Always-on session recording is a tempting default, but it has real costs. Disk writes can stall the main thread, the ring buffer costs memory, and serializing snapshots pulls data out of CPU cache. Run the ring buffer in memory only and only flush to disk when a crash, assertion, or explicit bug-report action fires. A five-minute ring buffer of snapshots plus inputs is usually under 20 MB — cheap to keep in RAM.

When the player submits a bug report, upload the last N seconds of the buffer along with a screenshot and log. When your crash handler fires, dump the buffer synchronously before process death using a pre-allocated scratch arena so you’re not calling the allocator from a signal handler.

Privacy and Consent

Replays are recordings of real people playing. Treat them that way. Never record text chat, voice, or real names in the replay stream itself — strip those to separate, optional attachments. For multiplayer games, never record the opponent’s raw inputs; record the reconciled server state the local client saw. When a player triggers an upload, show them a one-line summary of what’s included and let them opt out.
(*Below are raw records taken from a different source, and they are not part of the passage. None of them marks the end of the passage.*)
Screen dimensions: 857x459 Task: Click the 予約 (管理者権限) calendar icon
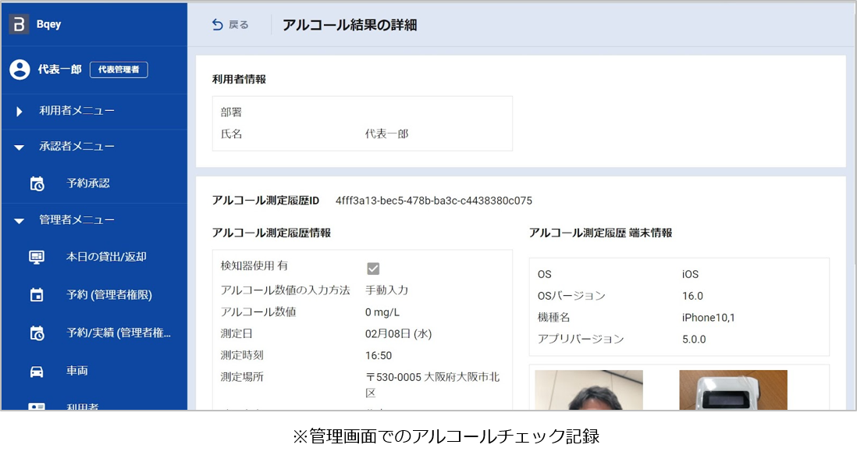tap(37, 295)
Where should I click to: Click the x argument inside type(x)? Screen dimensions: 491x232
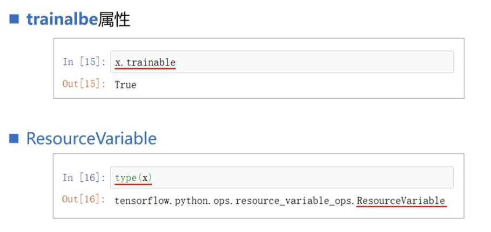pyautogui.click(x=145, y=178)
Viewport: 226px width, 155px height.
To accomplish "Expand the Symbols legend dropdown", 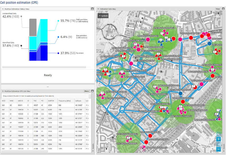I will pyautogui.click(x=103, y=16).
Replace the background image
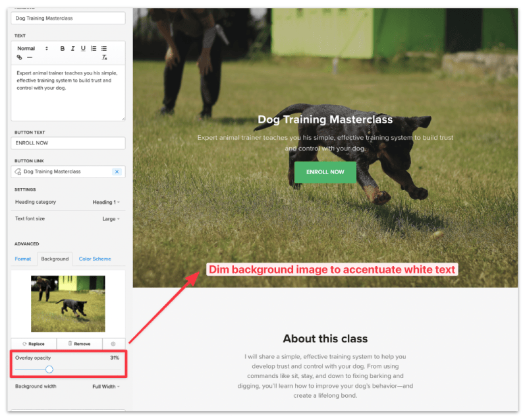527x419 pixels. [x=34, y=344]
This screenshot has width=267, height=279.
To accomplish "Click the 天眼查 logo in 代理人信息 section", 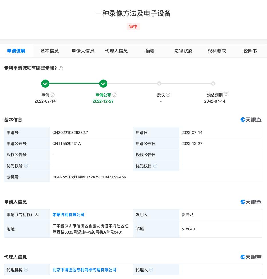I will (251, 257).
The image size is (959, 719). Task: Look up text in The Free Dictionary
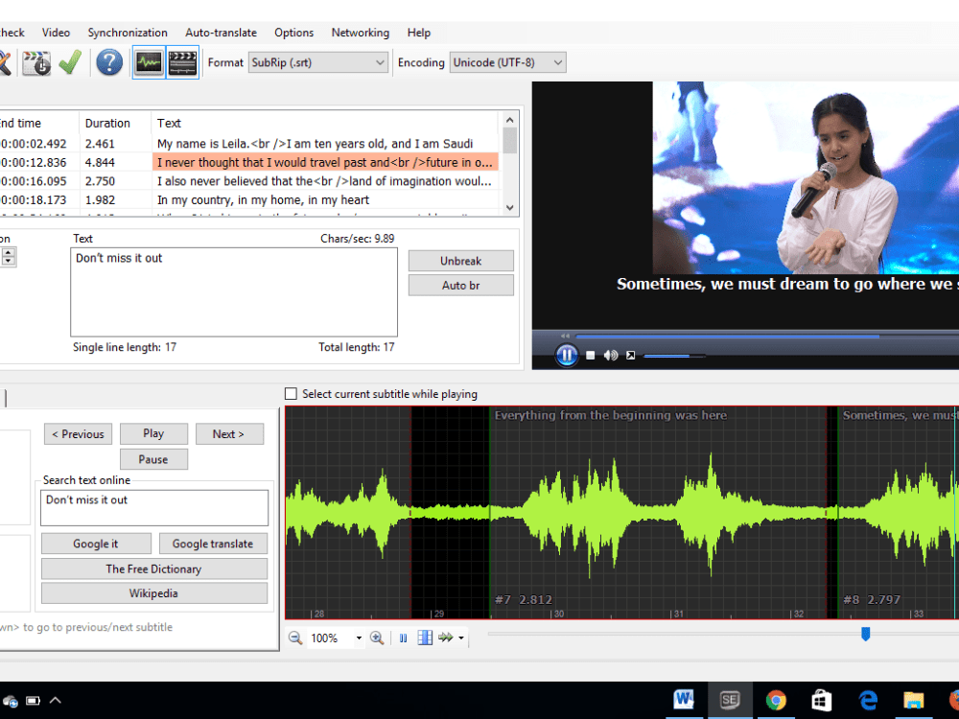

Give players a way to delete their own replays. Link the replay ID to a player account (hashed if possible) so a deletion request can find all of them. This matters for GDPR and CCPA compliance, and it matters because it’s the right way to treat your players.

Related Issues

For crash-side capture that pairs well with replay buffers, see best practices for error logging in game code. For a broader look at structured diagnostics, read how to set up tracing for game events.

If I can watch the bug happen, I can fix it. Session replay is the shortest path between a report and a reproduction.